* [Stored data entries]:

-=-=-

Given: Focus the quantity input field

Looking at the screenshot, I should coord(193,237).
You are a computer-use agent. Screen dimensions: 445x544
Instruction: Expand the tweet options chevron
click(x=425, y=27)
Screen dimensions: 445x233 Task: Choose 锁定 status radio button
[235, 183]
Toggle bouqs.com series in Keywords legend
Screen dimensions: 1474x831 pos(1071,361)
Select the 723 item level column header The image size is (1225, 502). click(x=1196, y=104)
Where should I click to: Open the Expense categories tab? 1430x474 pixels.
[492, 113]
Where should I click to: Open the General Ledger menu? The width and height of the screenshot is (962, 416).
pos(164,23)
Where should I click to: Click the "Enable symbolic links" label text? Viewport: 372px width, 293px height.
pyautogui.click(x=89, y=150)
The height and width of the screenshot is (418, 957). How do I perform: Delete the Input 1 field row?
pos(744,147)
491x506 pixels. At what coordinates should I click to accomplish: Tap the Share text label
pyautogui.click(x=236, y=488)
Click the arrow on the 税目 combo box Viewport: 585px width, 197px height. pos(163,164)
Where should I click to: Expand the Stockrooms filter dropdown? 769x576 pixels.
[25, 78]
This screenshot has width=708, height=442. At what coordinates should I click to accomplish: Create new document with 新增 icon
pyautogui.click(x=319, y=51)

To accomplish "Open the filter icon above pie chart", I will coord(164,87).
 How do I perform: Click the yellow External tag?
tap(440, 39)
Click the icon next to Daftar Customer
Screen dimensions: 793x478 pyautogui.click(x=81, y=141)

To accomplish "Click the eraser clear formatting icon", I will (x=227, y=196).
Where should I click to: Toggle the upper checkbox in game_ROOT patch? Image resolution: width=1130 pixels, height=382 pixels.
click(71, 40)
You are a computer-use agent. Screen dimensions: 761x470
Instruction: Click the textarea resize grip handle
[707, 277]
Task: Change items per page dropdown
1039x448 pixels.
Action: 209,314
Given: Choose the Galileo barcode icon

-=-=-

* [TASK]: Please make an exact copy of every record, leaving nothing out.

* [TASK OUTPUT]:
Given: Focus the quantity input field

Looking at the screenshot, I should coord(193,237).
You are a computer-use agent. Screen dimensions: 445x544
Instruction: Expand the tweet options chevron
click(x=425, y=27)
Screen dimensions: 445x233 Task: Choose 锁定 status radio button
[235, 183]
Toggle bouqs.com series in Keywords legend
Screen dimensions: 1474x831 pos(1071,361)
Select the 723 item level column header The image size is (1225, 502). click(x=1196, y=104)
Where should I click to: Open the Expense categories tab? 1430x474 pixels.
[492, 113]
Where should I click to: Open the General Ledger menu? The width and height of the screenshot is (962, 416).
pos(164,23)
Where should I click to: Click the "Enable symbolic links" label text? Viewport: 372px width, 293px height.
pyautogui.click(x=89, y=150)
The height and width of the screenshot is (418, 957). How do I perform: Delete the Input 1 field row?
pos(744,147)
491x506 pixels. At what coordinates should I click to accomplish: Tap the Share text label
pyautogui.click(x=236, y=488)
Click the arrow on the 税目 combo box Viewport: 585px width, 197px height. pos(163,164)
Where should I click to: Expand the Stockrooms filter dropdown? 769x576 pixels.
[25, 78]
This screenshot has width=708, height=442. At what coordinates should I click to accomplish: Create new document with 新增 icon
pyautogui.click(x=319, y=51)

To accomplish "Open the filter icon above pie chart", I will coord(164,87).
 How do I perform: Click the yellow External tag?
tap(440, 39)
Click the icon next to Daftar Customer
Screen dimensions: 793x478 pyautogui.click(x=81, y=141)

To accomplish "Click the eraser clear formatting icon", I will (x=227, y=196).
Where should I click to: Toggle the upper checkbox in game_ROOT patch? Image resolution: width=1130 pixels, height=382 pixels.
click(71, 40)
You are a computer-use agent. Screen dimensions: 761x470
Instruction: Click the textarea resize grip handle
[707, 277]
Task: Change items per page dropdown
1039x448 pixels.
Action: 209,314
Given: Choose the Galileo barcode icon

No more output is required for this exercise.